Data protection and privacy-related implications of a migration to the cloud – Roundtable

Participants:

David Dab, National Technology Officer Microsoft Belux
Laurent Bounameau, DPO & Cyber Security Advisor (CISO) Federal Police Belgium
Magali Feys, IP, IT & Data Protection Lawyer AContrario.Law
Bojan Spasic, Cyber Security Technology Partner Manager SWIFT
Moderator: Bruno Wattenbergh, Chairman of the EY Belgium Innovation Board Professor of Strategy & Entrepreneurship at Solvay Business School

Yes, modern cloud environments are in most cases the safest and/or most secure place, because of automation, focus on operational security and more. But…. Lawsuits as Schrems II threw a wrench in the practice of international data transfers, because of location and ownership of cloud infrastructure centers. Plenty of norms and standards insure physical reliability and more of cloud environments, but privacy-wise the (legal) debate is still going on. More specifically, users should consider cloud ‘safety’ of ‘security’ from the point of view of ‘what are my risks?’ or ‘what is the right set-up in my case?’ That fits within the inherent ‘risk-based’ nature of the European privacy law GDPR.

Does the GDPR kill off innovation as e.g. provided by cloud environments? Not quite. GDPR demands data-protection in solutions and environments ‘by design’ and ‘by default’, and to be careful when handling personal data. Provided all necessary security elements are implemented, cloud environments can provide a faster way to ISO 27001 security compliance than going for this certification on premise (e.g., by more easily keeping up with changes in systems, perimeter etc.). In short, the GDPR is a non-technical answer to a technology problem, and it’s now up to technology to continue innovating.

Innovation
Much privacy-enhancing technology is already in place, as encryption of data in transit and at rest. New developments target trust and confidentiality during processing by means of ‘computational encrypted data’ (homomorphic encryption), preventing leaks in memory. This kind of computing may be ultimately preferable to the (allowed by GDPR) technique of pseudonymization (the latter being subject of conflicting views at this roundtable). Other possibilities include processing without exchanging data, differential privacy (i.e. publicly sharing info about a dataset by describing the patterns of groups, while withholding info about individuals) and synthetic data generation (i.e. creating a subset of anonymized data). Also, more attention should be paid to the exact nature of data an application requires (e.g., an application counting people in streets for crowd control does not need actual images of the people, but only clear contours of those people).

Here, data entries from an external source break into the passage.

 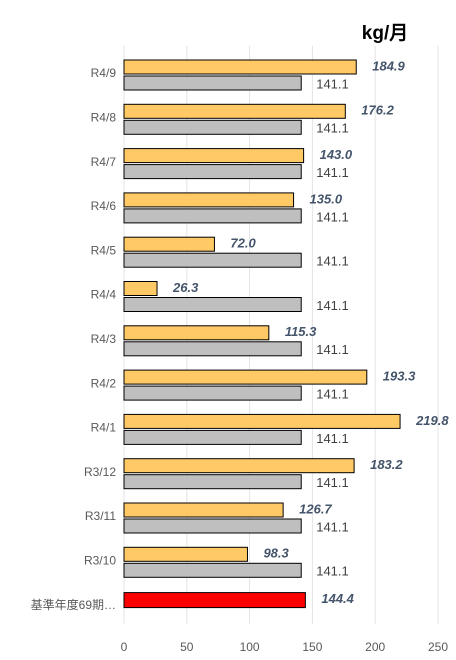 What do you see at coordinates (400, 376) in the screenshot?
I see `value-label: 193.3` at bounding box center [400, 376].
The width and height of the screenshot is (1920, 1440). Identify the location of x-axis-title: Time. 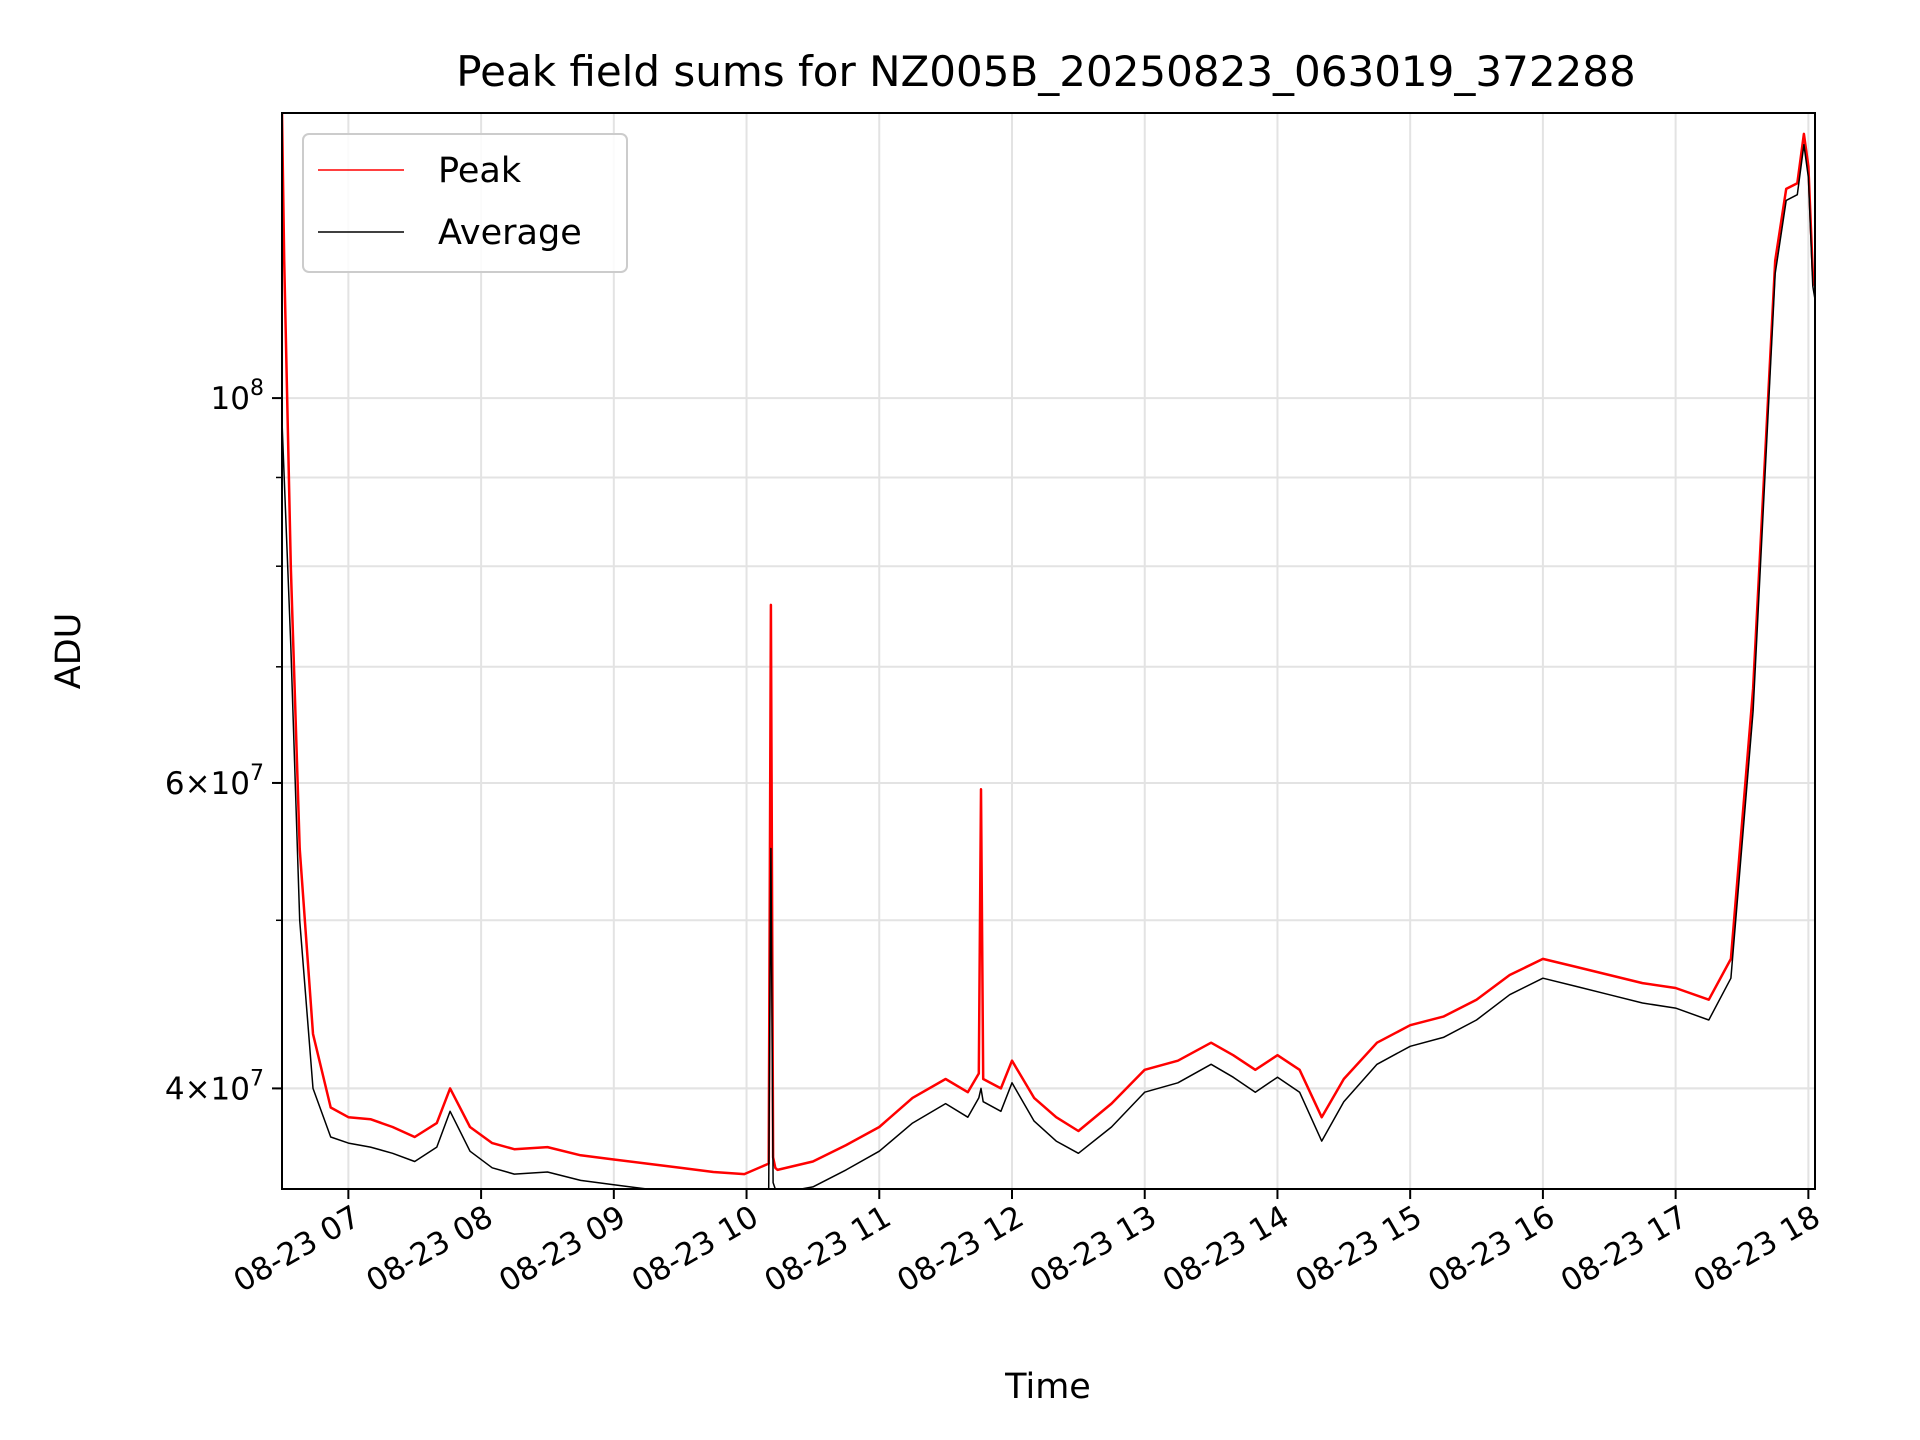
(1048, 1387).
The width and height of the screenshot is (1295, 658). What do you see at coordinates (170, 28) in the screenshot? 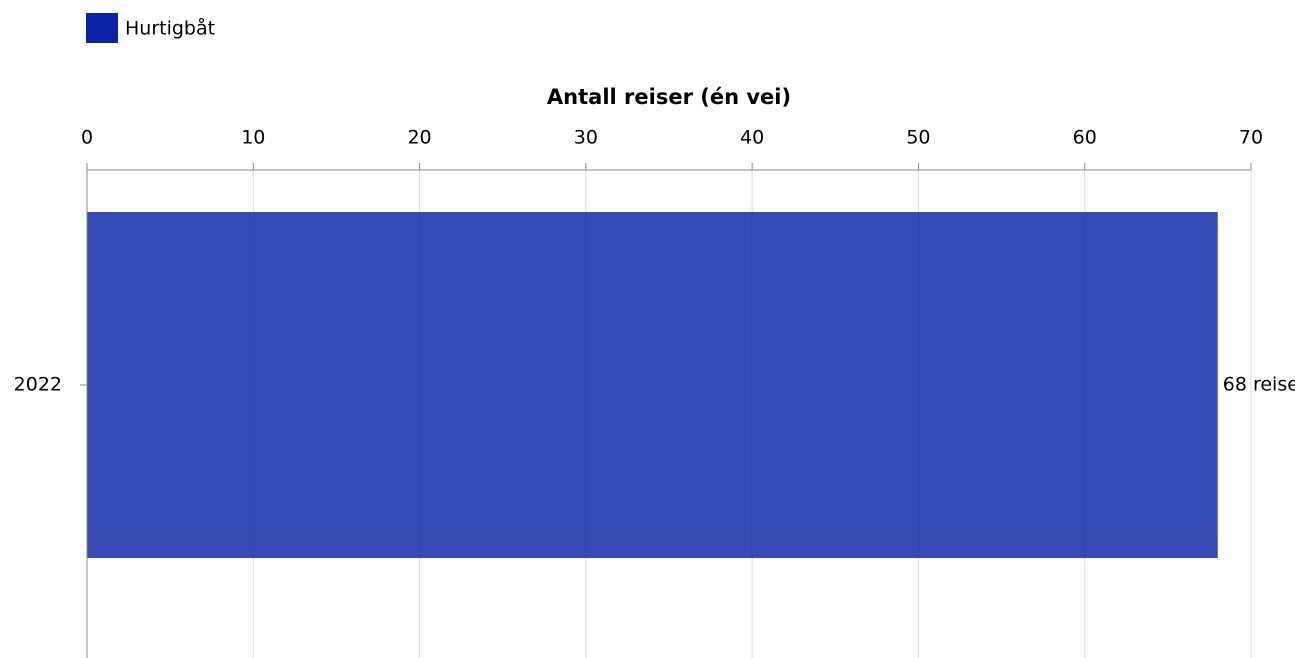
I see `legend-label: Hurtigbåt` at bounding box center [170, 28].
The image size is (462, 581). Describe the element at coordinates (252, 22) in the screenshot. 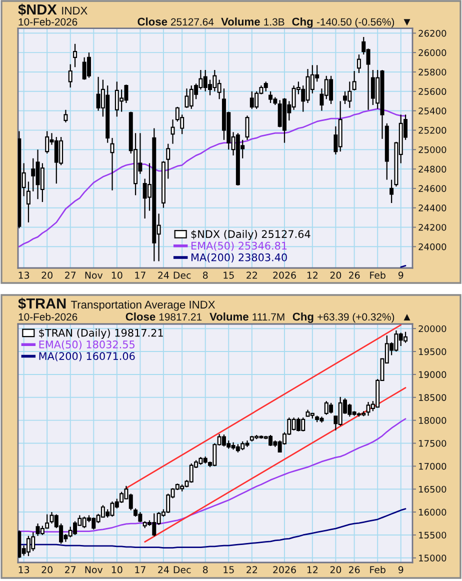

I see `text: Volume 1.3B` at that location.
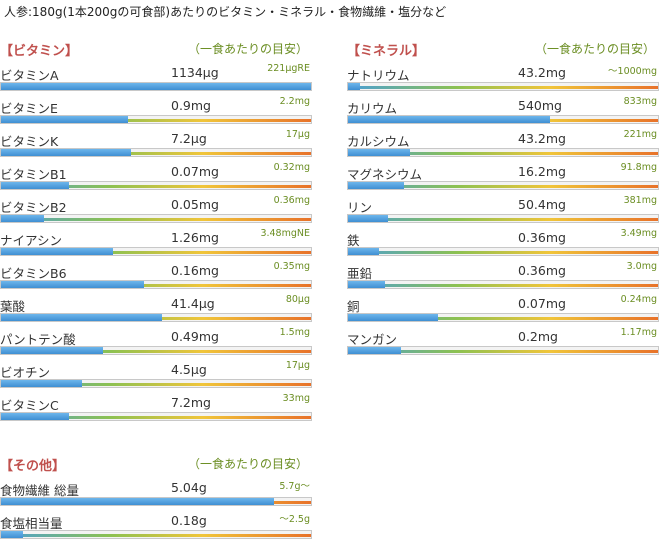 The width and height of the screenshot is (663, 552). Describe the element at coordinates (156, 406) in the screenshot. I see `nutrient-row: ビタミンC 7.2mg 33mg` at that location.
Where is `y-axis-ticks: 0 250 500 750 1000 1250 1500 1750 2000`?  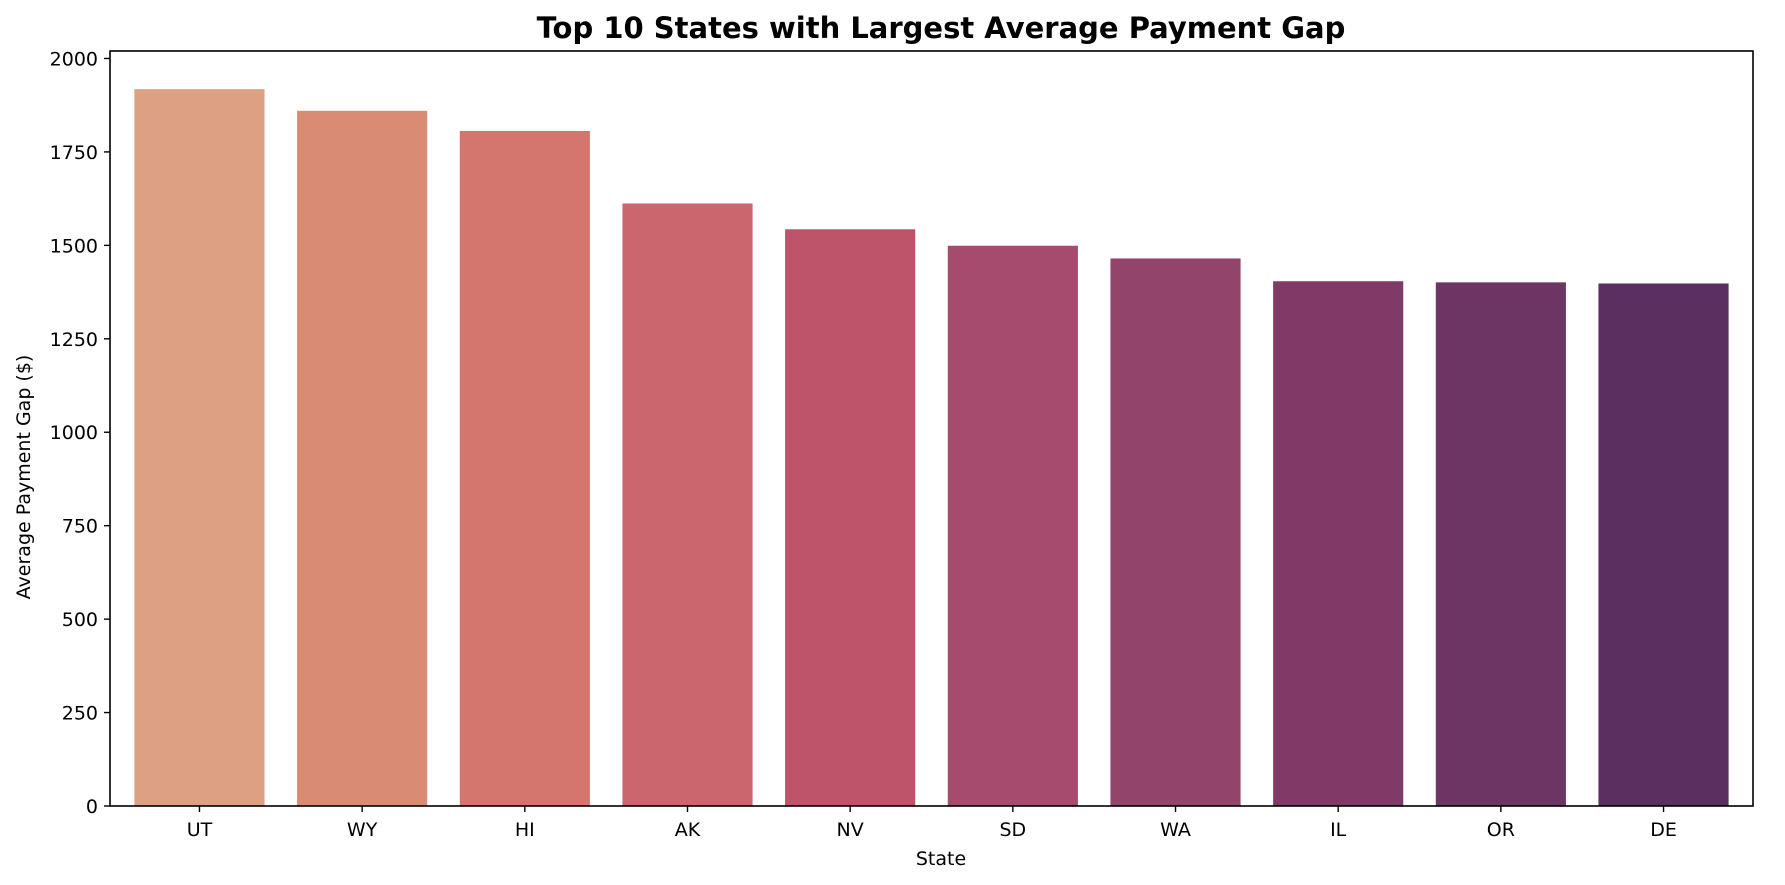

New threats will require yet other innovations, as against attacks through machine learning (e.g. by poisoning the data set used to train the application) and AI (e.g. de-anonymization).
Actually, even privacy-enhancing technology may impact the privacy rights of a data subject. For instance, if somebody’s data has been rendered anonymized and included in a data set, it becomes impossible to enforce this person’s right that his data may not be used in machine learning.
Clearly, this roundtable presented an interesting and heady brew mix of technological and privacy concerns, going way beyond the specific subject of migration to the cloud. Well worth to be viewed again!